The revisions read as follows:
Sec. 17.417 Health care professionals practicing via telehealth.
(a) * * *
(2) Health care professional. The term health care professional is
an individual who:
(i) Is appointed to an occupation in the Veterans Health
Administration that is listed in or authorized under 38 U.S.C. 7306,
7401, 7405, 7406, or 7408, or title 5 of the U.S. Code;
(ii) Is required to adhere to all standards for quality relating to
the provision of health care in accordance with applicable VA policies;
(iii) Is not a VA-contracted health care professional; and
(iv) Is qualified to provide health care as follows:
(A) Has an active, current, full, and unrestricted license,
registration, certification, or satisfies another State requirement in
a State to practice the health care profession of the health care
professional;
(B) Has other qualifications as prescribed by the Secretary for one
of the health care professions listed under 38 U.S.C. 7402(b);
(C) Is an employee otherwise authorized by the Secretary to provide
health care services; or
(D) Is under the clinical supervision of a health care professional
that meets
[[Page 51631]]
the requirements of paragraph (a)(2)(iv)(A)-(C) of this section and is
either:
(1) A health professions trainee appointed under 38 U.S.C 7405 or
38 U.S.C 7406 participating in clinical or research training under
supervision to satisfy program or degree requirements; or
(2) A health care employee, appointed under title 5, 38 U.S.C.

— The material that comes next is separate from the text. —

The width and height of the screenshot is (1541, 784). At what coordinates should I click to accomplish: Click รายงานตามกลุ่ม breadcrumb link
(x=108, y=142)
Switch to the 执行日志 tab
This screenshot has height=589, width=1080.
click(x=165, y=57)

7401(1),(3), or 38 U.S.C 7405 for any category of personnel described
in 38 U.S.C. 7401(1),(3) who must obtain full and unrestricted
licensure, registration, or certification or meet the qualification
standards as defined by the Secretary within the specified time frame.
* * * * *
(b) Health care professional's practice via telehealth. (1) When a
State law, license, registration, certification, or other State
requirement is inconsistent with this section, the health care
professional is required to abide by their federal duties and
requirements. No State shall deny or revoke the license, registration,
or certification of a covered health care professional who otherwise
meets the qualifications of the State for holding the license,
registration, or certification on the basis that the covered health
care professional has engaged or intends to engage in activity covered
under this section.
(2) VA health care professionals may practice their health care
profession within the scope of their federal duties in any State
irrespective of the State or location within a State where the health
care professional or the beneficiary is physically located, if the
health care professional is using telehealth to provide health care to
a beneficiary.
(3) Health care professionals' practice is subject to the
limitations imposed by the Controlled Substances Act, 21 U.S.C. 801, et
seq. and implementing regulations at 21 CFR 1300 et seq., on the
authority to prescribe or administer controlled substances, as well as
any other limitations on the provision of VA care set forth in
applicable Federal law, regulation, and policy.
(4) Examples of where a health care professional's VA practice of
telehealth may be inconsistent or conflict with a State law or State
license, registration, or certification requirements related to
telehealth include when:
(i) The beneficiary and the health care professional are physically
located in different States during the episode of care;
(ii) The beneficiary is receiving services in a State other than
the health care professional's State of licensure, registration, or
certification;
(iii) The health care professional is delivering services while the
professional is located in a State other than the health care
professional's State of licensure, registration, or certification;
(iv) The health care professional is delivering services while the
professional is either on or outside VA property;
(v) The beneficiary is receiving services while the beneficiary is
located either on or outside VA property;
(vi) The beneficiary has not been previously assessed, in person,
by the health care professional; or
(vii) The beneficiary has verbally agreed to participate in
telehealth but has not provided VA with a signed written consent.